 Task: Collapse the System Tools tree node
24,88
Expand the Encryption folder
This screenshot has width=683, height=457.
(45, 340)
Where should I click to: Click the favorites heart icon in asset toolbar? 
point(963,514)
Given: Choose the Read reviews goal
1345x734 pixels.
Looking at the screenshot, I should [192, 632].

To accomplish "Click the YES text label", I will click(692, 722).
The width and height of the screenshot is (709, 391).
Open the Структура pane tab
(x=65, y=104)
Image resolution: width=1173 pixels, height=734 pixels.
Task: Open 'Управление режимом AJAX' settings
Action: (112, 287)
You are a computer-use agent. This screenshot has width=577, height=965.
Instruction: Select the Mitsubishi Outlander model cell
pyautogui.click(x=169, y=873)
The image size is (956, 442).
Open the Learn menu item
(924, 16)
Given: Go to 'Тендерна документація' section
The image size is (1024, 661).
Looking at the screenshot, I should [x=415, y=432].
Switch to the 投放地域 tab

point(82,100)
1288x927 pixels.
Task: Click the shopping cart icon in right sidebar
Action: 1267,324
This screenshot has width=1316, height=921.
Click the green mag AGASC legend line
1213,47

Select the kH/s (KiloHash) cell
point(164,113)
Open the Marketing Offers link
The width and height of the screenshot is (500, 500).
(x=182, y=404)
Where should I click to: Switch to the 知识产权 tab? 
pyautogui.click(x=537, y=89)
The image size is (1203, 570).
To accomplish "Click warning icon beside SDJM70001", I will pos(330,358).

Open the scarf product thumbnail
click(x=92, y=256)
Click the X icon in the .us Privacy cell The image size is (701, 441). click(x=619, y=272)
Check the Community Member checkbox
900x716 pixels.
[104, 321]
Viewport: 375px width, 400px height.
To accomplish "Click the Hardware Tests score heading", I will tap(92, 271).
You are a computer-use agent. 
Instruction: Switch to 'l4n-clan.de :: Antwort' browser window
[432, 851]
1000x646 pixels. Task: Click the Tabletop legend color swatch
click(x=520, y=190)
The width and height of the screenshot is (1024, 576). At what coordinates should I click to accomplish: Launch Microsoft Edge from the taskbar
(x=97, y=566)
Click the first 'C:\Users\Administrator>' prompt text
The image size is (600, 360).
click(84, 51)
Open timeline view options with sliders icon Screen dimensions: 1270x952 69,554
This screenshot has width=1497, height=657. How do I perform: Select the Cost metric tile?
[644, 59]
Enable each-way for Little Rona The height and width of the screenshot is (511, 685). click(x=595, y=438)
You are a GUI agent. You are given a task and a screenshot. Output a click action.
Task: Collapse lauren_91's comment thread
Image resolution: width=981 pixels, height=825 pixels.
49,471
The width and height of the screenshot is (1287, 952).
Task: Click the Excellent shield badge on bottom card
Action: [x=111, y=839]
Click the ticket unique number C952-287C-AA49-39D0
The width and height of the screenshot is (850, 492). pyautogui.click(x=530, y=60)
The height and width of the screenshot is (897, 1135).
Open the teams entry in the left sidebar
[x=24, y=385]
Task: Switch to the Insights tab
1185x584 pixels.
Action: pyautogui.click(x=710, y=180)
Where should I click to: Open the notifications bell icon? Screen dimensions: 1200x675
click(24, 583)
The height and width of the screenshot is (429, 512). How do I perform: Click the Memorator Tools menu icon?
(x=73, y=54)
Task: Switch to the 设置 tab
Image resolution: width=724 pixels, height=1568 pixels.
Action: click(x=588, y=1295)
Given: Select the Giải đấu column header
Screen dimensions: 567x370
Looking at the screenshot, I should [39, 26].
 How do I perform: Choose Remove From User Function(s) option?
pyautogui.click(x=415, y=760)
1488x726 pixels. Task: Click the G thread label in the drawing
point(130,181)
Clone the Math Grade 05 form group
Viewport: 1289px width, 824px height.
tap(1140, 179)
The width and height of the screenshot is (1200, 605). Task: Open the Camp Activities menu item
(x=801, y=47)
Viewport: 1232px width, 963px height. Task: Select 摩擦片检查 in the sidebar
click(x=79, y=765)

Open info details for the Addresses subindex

----

-- PROMPT --
Gather from the records above every line containing the string "text".

-- RESULT OF THE EXERCISE --
To accomplish "Click the YES text label", I will click(692, 722).
Click the first 'C:\Users\Administrator>' prompt text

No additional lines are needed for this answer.